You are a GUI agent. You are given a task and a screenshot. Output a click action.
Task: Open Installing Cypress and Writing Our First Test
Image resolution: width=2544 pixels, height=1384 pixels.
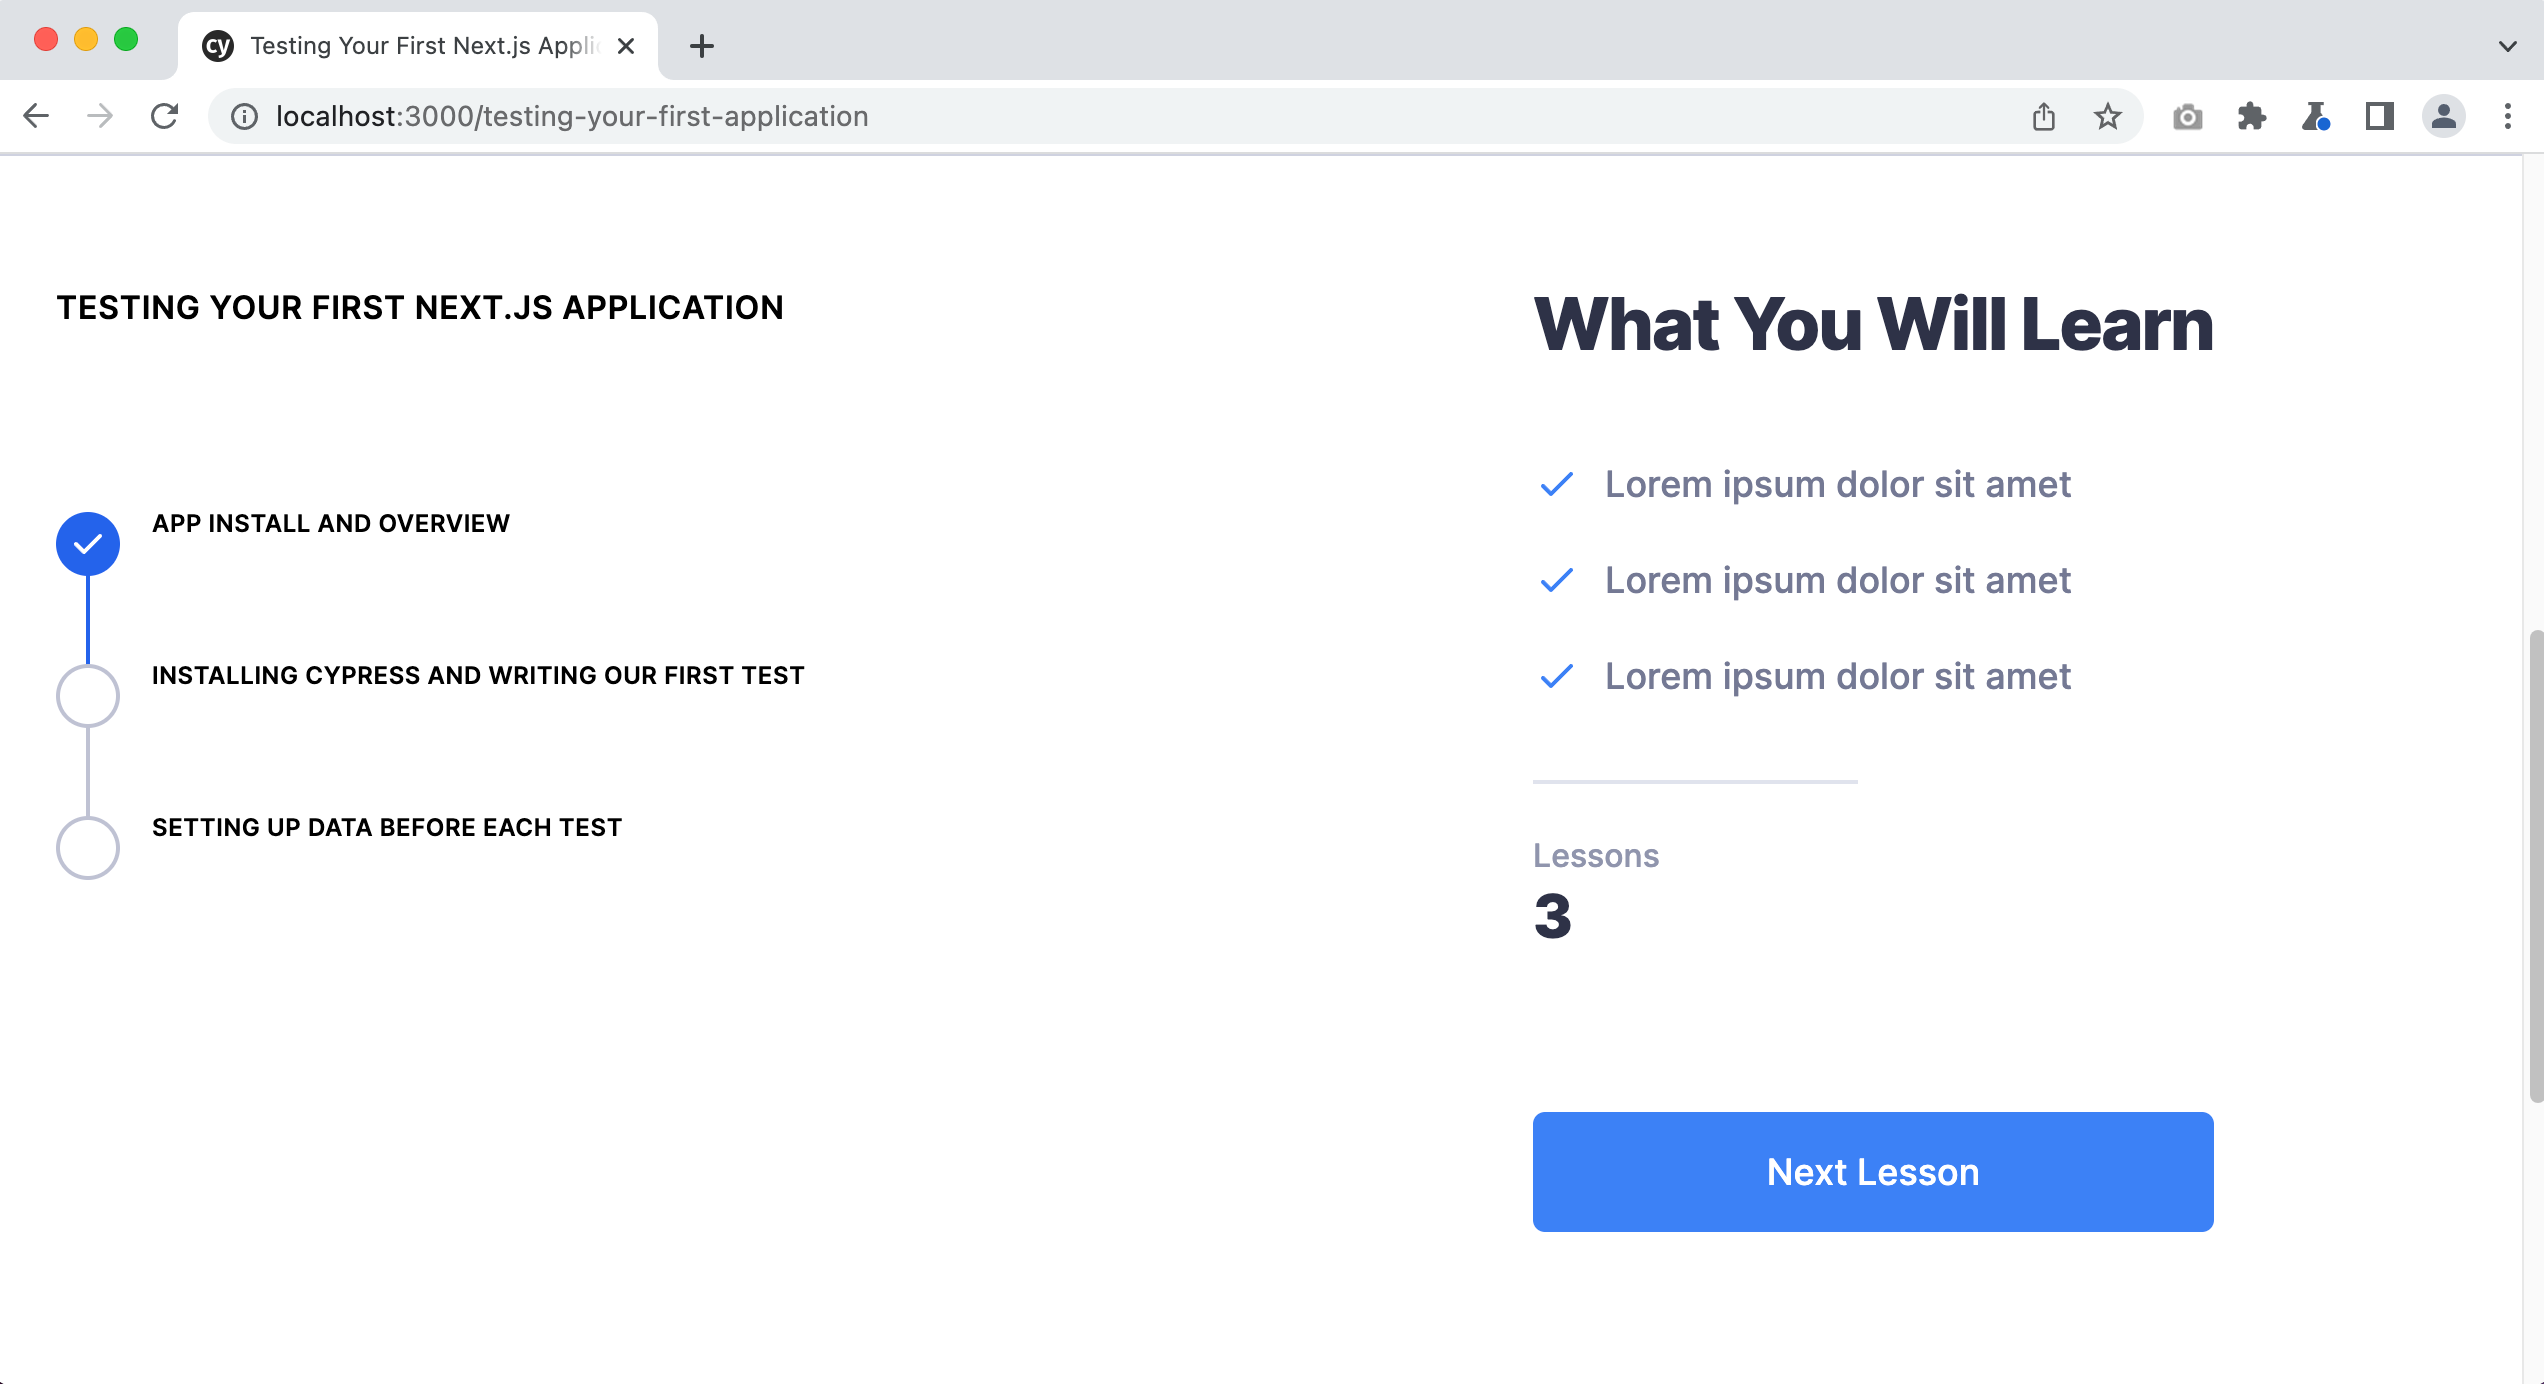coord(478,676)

...

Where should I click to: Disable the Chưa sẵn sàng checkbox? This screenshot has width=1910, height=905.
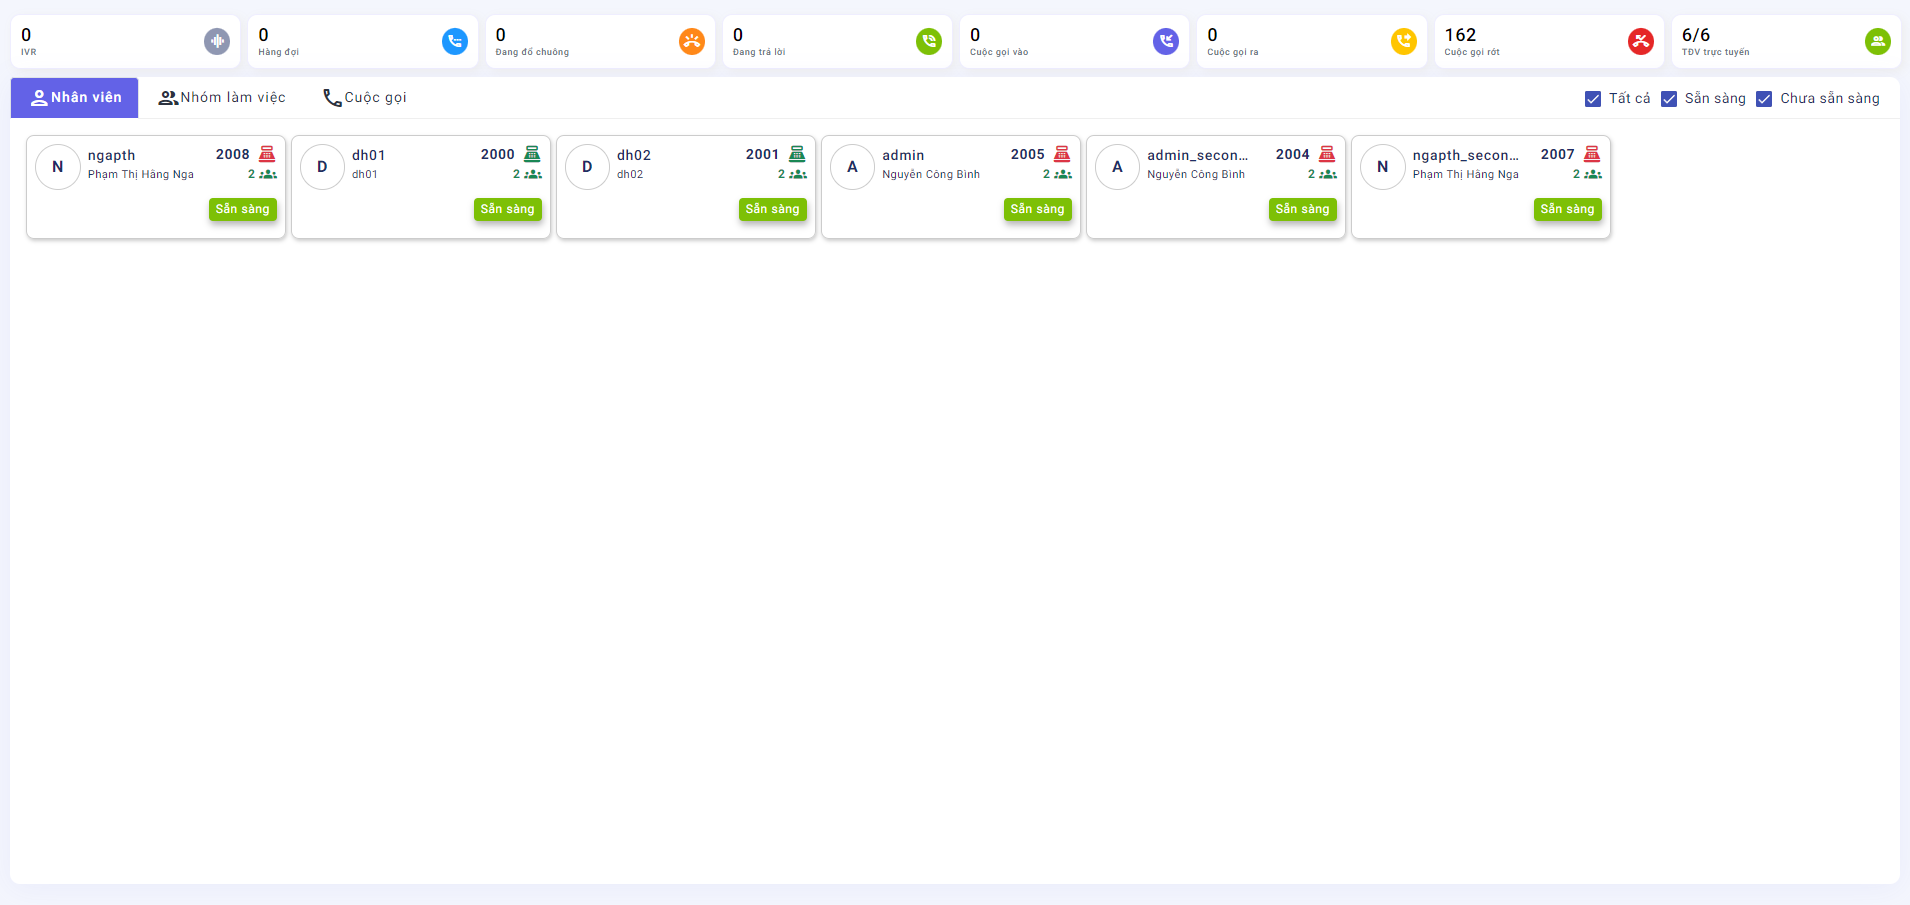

> TASK DIRECTIONS
How many lines of the records contain the string "screenshot"? Respond with the number alone.

> PROBLEM SOLUTION
2